## Problem description
Give the number of lines in the data that contain the word "Share"; no other text is needed.

Data supplied Block Start

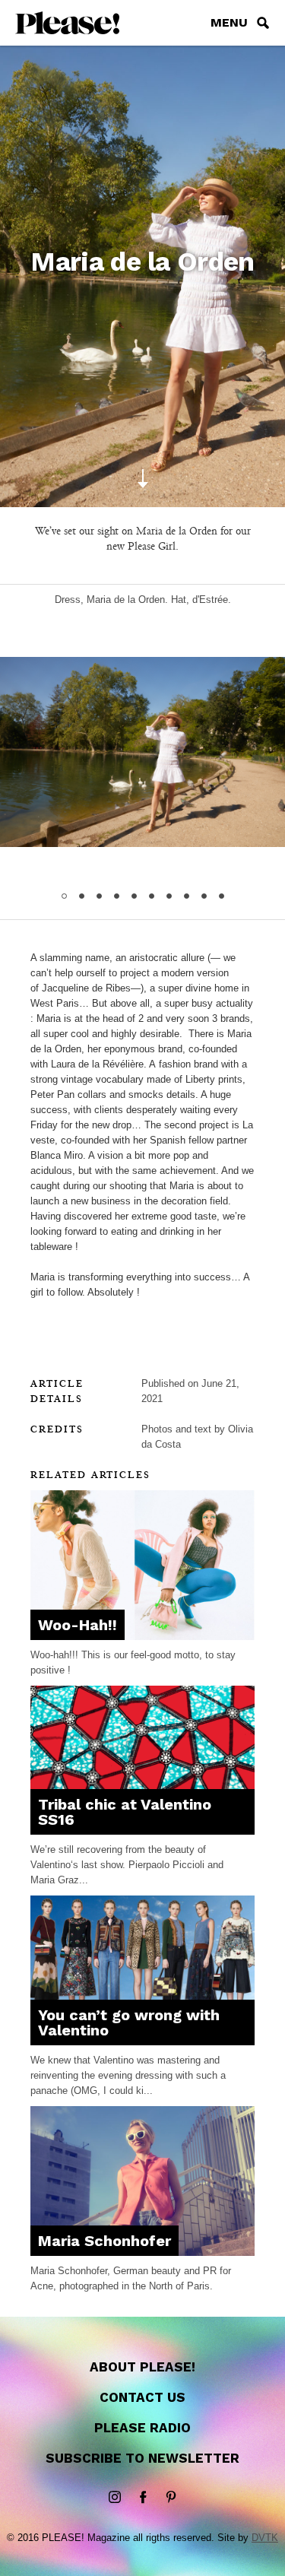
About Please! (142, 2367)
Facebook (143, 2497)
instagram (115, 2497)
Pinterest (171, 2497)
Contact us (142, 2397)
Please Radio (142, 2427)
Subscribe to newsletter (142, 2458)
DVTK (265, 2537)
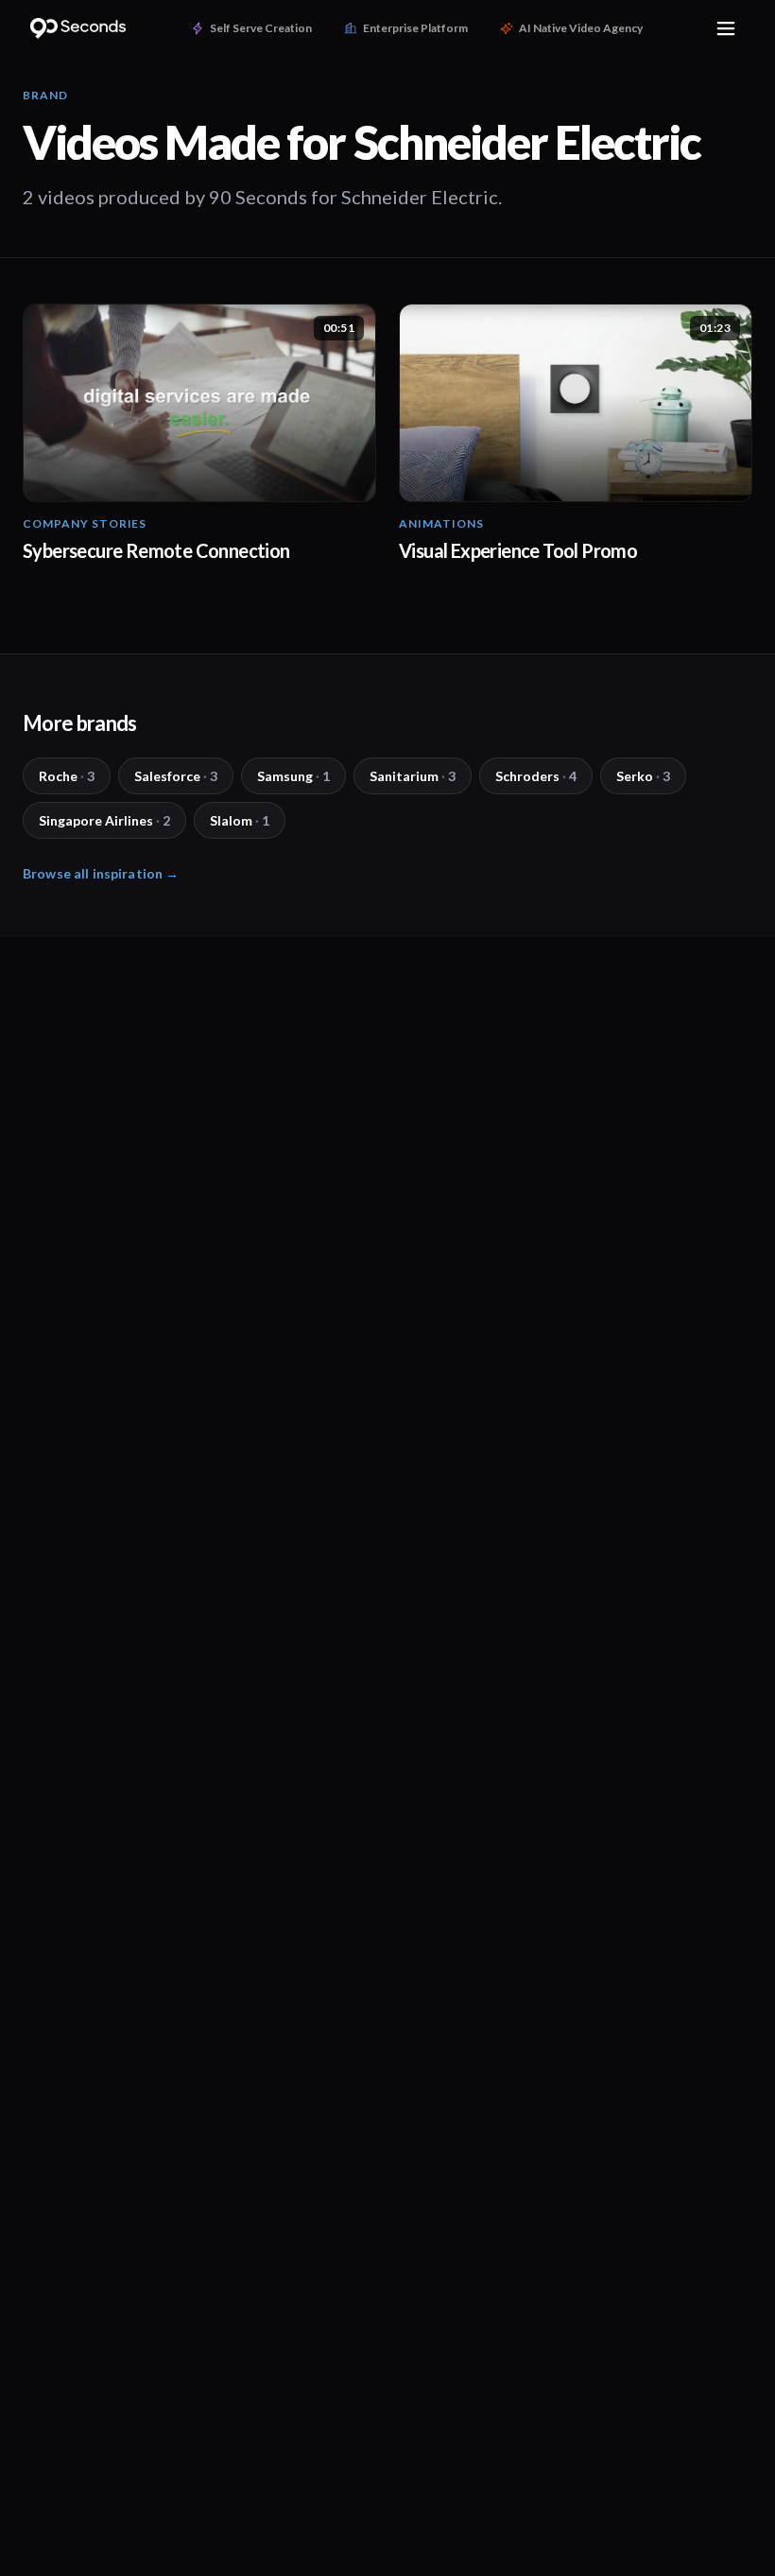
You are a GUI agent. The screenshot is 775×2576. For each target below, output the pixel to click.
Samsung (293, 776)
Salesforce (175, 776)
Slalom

Data supplied Block End
Data supplied Block Start

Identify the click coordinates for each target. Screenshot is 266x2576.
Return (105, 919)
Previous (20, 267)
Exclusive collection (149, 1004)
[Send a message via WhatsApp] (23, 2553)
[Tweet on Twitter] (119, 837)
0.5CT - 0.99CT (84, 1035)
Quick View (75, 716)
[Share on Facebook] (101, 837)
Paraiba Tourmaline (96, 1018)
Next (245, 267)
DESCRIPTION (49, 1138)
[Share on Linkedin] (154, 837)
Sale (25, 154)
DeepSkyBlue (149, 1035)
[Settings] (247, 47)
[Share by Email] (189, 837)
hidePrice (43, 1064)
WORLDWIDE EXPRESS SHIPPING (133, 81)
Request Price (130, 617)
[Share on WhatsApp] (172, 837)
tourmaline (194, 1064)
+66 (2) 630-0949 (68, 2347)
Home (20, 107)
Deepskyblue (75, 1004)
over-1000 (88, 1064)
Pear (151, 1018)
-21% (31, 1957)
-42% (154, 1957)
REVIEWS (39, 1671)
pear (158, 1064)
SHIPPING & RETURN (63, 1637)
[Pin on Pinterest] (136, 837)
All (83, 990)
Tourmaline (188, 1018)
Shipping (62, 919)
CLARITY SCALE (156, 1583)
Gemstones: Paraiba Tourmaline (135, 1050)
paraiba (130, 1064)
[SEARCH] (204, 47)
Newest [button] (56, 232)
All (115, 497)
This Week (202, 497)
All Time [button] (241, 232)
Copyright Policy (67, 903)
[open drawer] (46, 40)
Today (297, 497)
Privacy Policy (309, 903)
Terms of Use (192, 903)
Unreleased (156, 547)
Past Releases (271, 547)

Data supplied Block End

## Output of the exercise
4